An Empirical Study on Preference Tuning Generalization and Diversity Under Domain Shift
Constantinos Karouzos, Xingwei Tan, Nikolaos Aletras

TL;DR
This paper systematically investigates how preference tuning of language models generalizes across domains, comparing different objectives and adaptation strategies, and finds pseudo-labeling effectively mitigates domain shift effects.
Contribution
It provides a comprehensive analysis of alignment generalization under domain shift and evaluates adaptation strategies, highlighting pseudo-labeling's effectiveness.
Findings
Preference-tuning performance degrades under domain shift.
Different alignment objectives show systematic variation in generalization.

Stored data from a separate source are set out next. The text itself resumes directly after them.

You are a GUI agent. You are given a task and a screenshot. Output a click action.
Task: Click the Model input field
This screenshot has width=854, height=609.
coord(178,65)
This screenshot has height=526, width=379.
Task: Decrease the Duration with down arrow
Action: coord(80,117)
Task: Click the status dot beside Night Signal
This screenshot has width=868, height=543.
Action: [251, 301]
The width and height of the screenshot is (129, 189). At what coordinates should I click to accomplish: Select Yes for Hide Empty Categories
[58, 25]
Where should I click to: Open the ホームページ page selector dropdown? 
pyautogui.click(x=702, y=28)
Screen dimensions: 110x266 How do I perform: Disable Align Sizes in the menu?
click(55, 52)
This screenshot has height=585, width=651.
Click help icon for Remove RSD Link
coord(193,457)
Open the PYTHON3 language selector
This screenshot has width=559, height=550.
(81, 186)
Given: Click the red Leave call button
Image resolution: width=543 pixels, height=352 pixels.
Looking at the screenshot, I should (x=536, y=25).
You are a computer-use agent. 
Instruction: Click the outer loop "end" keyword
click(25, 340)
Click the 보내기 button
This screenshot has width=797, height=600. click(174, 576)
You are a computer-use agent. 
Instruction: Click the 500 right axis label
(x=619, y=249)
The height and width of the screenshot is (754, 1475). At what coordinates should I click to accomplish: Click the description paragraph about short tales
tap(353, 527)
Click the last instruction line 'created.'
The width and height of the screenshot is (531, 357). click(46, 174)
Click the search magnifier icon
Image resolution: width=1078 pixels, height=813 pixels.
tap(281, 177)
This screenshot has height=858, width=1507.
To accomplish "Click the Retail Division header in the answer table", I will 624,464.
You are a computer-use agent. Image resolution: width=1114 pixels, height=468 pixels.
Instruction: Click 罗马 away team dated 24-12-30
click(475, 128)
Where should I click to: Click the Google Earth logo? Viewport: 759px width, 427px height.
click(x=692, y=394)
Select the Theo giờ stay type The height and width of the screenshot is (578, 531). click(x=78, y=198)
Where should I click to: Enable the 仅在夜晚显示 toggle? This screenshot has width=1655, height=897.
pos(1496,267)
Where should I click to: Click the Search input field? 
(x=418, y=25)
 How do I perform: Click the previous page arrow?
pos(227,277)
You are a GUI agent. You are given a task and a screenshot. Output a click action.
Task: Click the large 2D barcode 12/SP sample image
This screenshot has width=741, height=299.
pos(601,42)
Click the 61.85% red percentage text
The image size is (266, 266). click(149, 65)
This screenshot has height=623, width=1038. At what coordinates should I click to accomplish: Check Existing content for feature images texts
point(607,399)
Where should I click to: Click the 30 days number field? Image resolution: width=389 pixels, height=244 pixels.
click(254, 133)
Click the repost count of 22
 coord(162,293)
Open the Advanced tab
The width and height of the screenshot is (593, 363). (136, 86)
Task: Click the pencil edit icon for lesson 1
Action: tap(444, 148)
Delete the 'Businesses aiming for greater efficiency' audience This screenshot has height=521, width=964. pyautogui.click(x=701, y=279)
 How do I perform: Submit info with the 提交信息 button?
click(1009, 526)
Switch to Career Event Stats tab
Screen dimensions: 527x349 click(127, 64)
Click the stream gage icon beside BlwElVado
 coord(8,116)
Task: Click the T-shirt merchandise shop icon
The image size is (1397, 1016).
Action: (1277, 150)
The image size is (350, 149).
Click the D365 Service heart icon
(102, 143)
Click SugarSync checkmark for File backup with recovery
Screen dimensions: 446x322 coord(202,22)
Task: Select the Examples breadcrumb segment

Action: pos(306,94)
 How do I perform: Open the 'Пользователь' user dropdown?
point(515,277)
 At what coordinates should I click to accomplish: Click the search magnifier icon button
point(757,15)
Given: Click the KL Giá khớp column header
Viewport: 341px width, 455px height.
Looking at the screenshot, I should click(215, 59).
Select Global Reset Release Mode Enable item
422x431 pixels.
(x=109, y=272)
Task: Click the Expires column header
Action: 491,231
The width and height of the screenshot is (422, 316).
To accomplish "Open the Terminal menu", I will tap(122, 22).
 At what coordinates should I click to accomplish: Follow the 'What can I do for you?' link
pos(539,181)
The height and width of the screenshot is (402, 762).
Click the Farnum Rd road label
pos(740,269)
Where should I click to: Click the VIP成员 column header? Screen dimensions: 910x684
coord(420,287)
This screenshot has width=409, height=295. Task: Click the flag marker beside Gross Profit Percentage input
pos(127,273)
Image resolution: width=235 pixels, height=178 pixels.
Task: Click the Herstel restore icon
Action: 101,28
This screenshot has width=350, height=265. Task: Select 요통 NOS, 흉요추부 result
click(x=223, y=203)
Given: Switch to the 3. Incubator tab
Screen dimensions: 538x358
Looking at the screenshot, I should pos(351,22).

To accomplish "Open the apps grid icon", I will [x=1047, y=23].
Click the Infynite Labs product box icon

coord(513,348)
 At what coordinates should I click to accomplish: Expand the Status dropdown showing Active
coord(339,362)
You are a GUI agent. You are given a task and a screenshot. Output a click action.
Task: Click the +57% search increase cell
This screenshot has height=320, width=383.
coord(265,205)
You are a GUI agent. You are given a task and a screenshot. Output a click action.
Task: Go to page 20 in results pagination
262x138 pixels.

Pseudo-labeling strategies significantly reduce domain-shift degradation.
Abstract
Preference tuning aligns pretrained language models to human judgments of quality, helpfulness, or safety by optimizing over explicit preference signals rather than likelihood alone. Prior work has shown that preference-tuning degrades performance and reduces helpfulness when evaluated outside the training domain. However, the extent to which adaptation strategies mitigate this domain shift remains unexplored. We address this challenge by conducting a comprehensive and systematic study of alignment generalization under domain shift. We compare five popular alignment objectives and various adaptation strategies from source to target, including target-domain supervised fine-tuning and pseudo-labeling, across summarization and question-answering helpfulness tasks. Our findings reveal systematic differences in generalization across alignment objectives under domain shift. We show that…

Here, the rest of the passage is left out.